A remoção do útero afeta as relações sexuais?
A remoção do útero (histerectomia) não interfere diretamente na capacidade de ter relações sexuais, pois os órgãos responsáveis pela sensação sexual — como os lábios maiores e menores, o clitóris, a vagina e as glândulas vestibulares — permanecem intactos após o procedimento. A lubrificação vaginal, a resposta ao estímulo sexual e a capacidade de atingir o orgasmo geralmente são preservadas, especialmente quando a histerectomia é realizada sem remoção dos ovários (ooforectomia).

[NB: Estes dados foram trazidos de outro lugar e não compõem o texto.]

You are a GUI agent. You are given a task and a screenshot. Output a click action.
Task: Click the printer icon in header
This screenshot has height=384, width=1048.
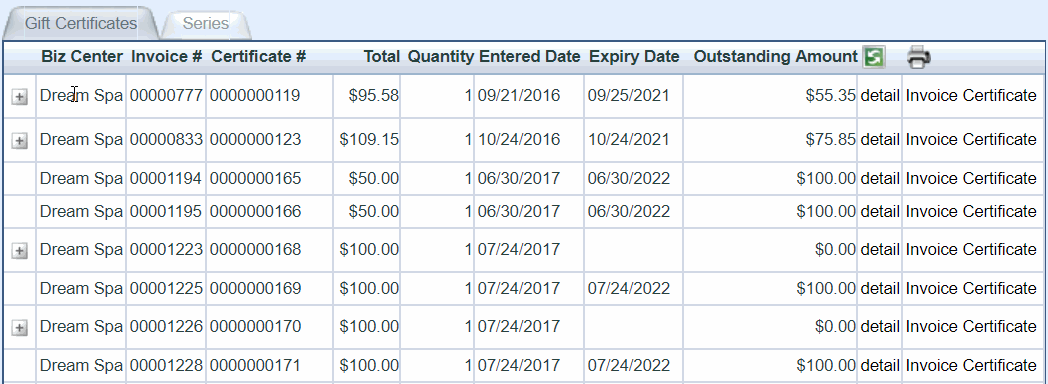point(919,57)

No entanto, alguns fatores podem influenciar temporária ou permanentemente a experiência sexual após a cirurgia: a cicatrização pós-operatória pode exigir abstinência por 6 a 8 semanas para evitar complicações; alterações hormonais ocorrem se os ovários forem retirados, levando à menopausa cirúrgica precoce, com sintomas como ressecamento vaginal, diminuição da libido e dispareunia — condições que respondem bem ao tratamento com terapia de reposição hormonal ou lubrificantes à base de água ou silicone. Além disso, aspectos psicológicos, como ansiedade, luto pela perda da fertilidade ou mudanças na autoimagem, também merecem atenção e podem ser abordados com apoio psicológico especializado.
É fundamental que cada paciente receba orientação individualizada antes e após a cirurgia, com avaliação ginecológica contínua e, quando necessário, encaminhamento para fisioterapia pélvica ou terapia sexual. A maioria das mulheres relata manutenção ou até melhora da qualidade da vida sexual após a histerectomia, particularmente quando a cirurgia resolve sintomas preexistentes, como dor pélvica crônica, sangramento abundante ou endometriose avançada.